原子核理論を専門としていたので,1976年に大学院に入ると電子計算機を使って研究を進めることになる。当時は物理分野で電子計算機を縦横無尽に使うのは,X線結晶解析と原子核物理というのが相場だった。1950年代のサイエンスの状況をイメージすると,DNAと核エネルギーなので,そんなことになるのだろう。

さて,大阪大学の全国共同利用施設のひとつとして1971年に発足した核物理研究センター (RCNP)は,AVFサイクロトロンを備えた原子核の実験施設であり,阪大の吹田地区の北端に位置していた。東大の原子核研究所や理化学研究所と並び,西の原子核実験物理の拠点として位置づけられていた。歴史的経緯を考えると納得できるものではある。
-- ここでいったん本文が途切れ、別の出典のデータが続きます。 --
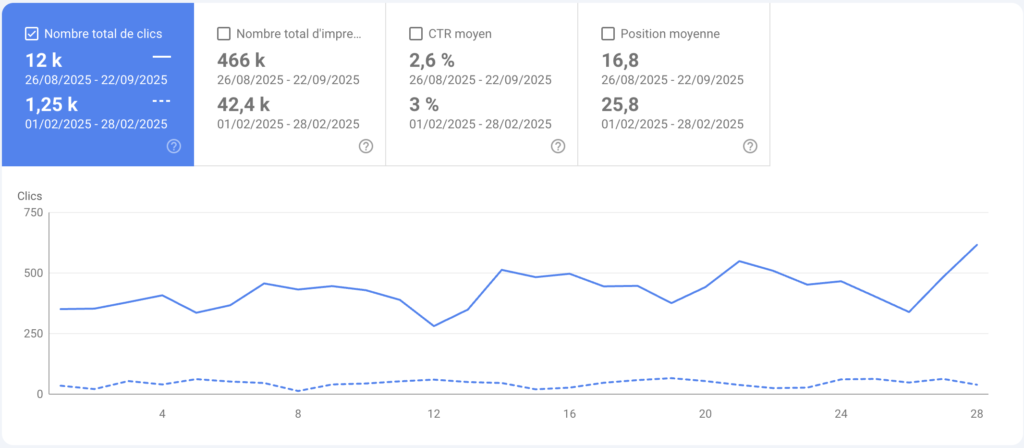Viewport: 1024px width, 448px height.
Task: Open help icon in CTR moyen card
Action: pos(558,146)
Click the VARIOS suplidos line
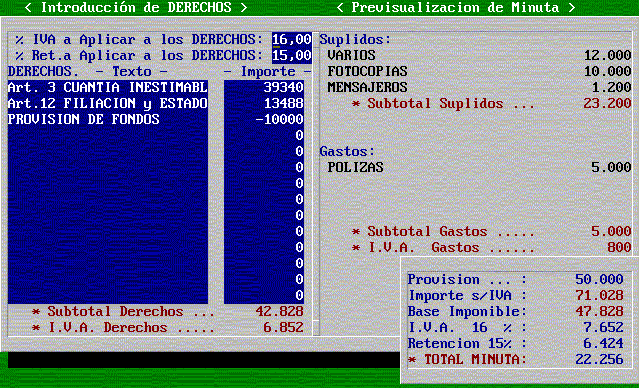The width and height of the screenshot is (639, 389). point(479,55)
核物理センターを正面からみて左手が研究棟でスタッフの研究室,会議室や事務室が入っており,右手が実験棟(サイクロトロン棟)になっていた。実験棟の2Fに計算機室やデバッグ室が設けられていた。当時はTSSではなく,オープンバッチ処理なので,計算するためには豊中地区からここまで足を運ばなければならない。

設置されていたのは,東芝の中型の汎用計算機(TOSBAC 5600)であった。実験グループのデータ解析を行うのが主目的であるが,共同利用を進めるために,原子核理論グループにもマシンタイムが無料で開放されていた。理論屋では,基礎工学部数理教室の上田保先生(核力,少数多体系),澤田達郎先生(少数多体系)や,村岡グループの養老憲二さん(殻模型),松岡和夫さん(核反応),そして森田研の我々がよく出入りしていた。実験グループだと当時RCNPの助手だった藤原守さんくらいしか記憶にない。

キーパンチャーはIBMのもので,デバッグ室の棚にカードデックの箱を置いていた。冷房の効いた主機室に入ると空調の音がうるさく,自分のフォートランカードの束にコントロールカードを重ねて,カードリーダーに読み込ませる。しばらく待って結果はラインプリンタに出力される。うるさかったのは空調のせいだけではなかったかもしれない。ときどき,ラインプリンタの紙送りが詰まると自分で紙をセットし直す。

豊中と吹田の往復にはバスの学内便を使うことが多かったが,天気が良ければ,原付で中央環状線を疾走したりした。まだ,ヘルメットが義務化されていない時代である。制限速度30kmのところを50km近く出して白バイに捕まったことが一度ある。よく事故らずに無事に過ごせたものだと思う。

1997年1月からは,阪大大型計算機センターと阪大レーザー核融合研究センターと核物理研究センターの大型計算機は統合され,ベクトル型パラレル計算機 SX-4 として共同運用されることになり,現在のSX-ACEに至っている。